HOUSTON: Archer Limited, a leading provider of drilling and well services, reported strong financial results for the first quarter of 2025 and confirmed its inaugural quarterly cash distribution to shareholders.
The company announced revenue of $342.5 million, an 11% year-over-year increase, while EBITDA climbed 9% to $33.5 million, underscoring Archer’s ability to expand revenues and improve margins despite broader market challenges.
“Our growth over the last few years, combined with the refinancing of Archer in February, has provided the foundation to introduce our first shareholder return program,” said CEO Dag Skindlo. “We are pleased to confirm the first quarterly cash distribution of NOK 0.63 per share, payable on or about May 28.”
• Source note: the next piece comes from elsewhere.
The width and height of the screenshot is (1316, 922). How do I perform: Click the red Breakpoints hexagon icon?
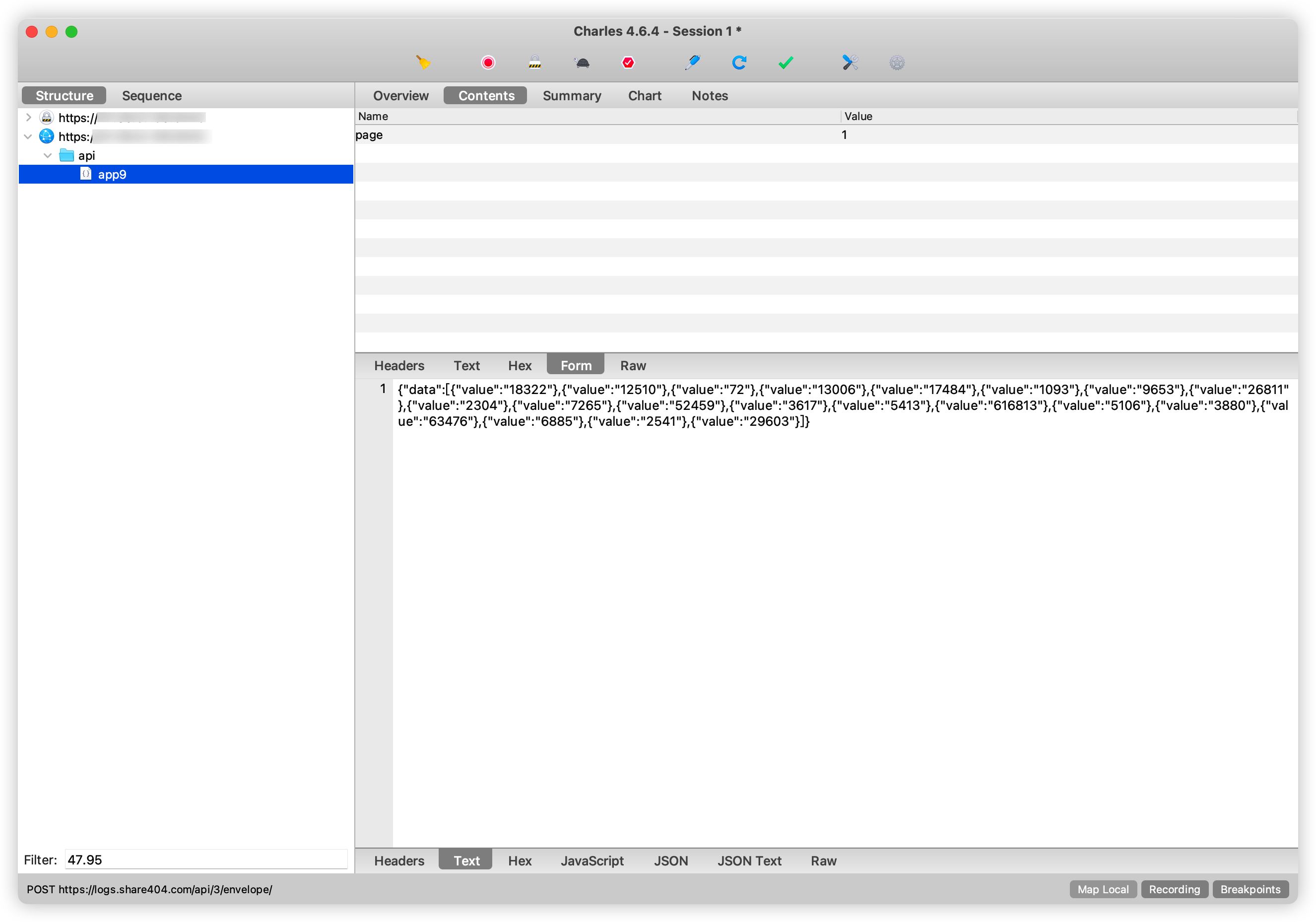tap(628, 63)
Archer also secured several high-value contracts, including a long-term agreement with Repsol for late-life and plug-and-abandonment (P&A) services on seven UK platforms and a milestone subsea P&A contract with Equinor in Norway. The company has secured over $550 million in new contracts since the start of the year, bolstering growth prospects into 2026 and beyond.
Industry Position and Outlook
As the energy sector navigates economic uncertainty and shifting U.S. trade policies, Archer’s focus on brownfield operations and P&A services positions it for relative stability. The company reaffirmed its 2025 financial guidance, projecting low single-digit revenue growth, a 15-25% rise in EBITDA, and capital expenditures at approximately 4% of revenue.
Archer also announced a strategic investment in electrochemical steel removal technology for rigless subsea P&A, which it says has the potential to reshape industry standards and costs.
Despite reduced land drilling activity in Argentina—expected to lower annualized global revenue by roughly 5%—the company anticipates minimal impact on cash flow due to cost-saving measures.
With a robust pipeline of contracts and technological advancements, Archer remains focused on sustaining growth and enhancing shareholder value.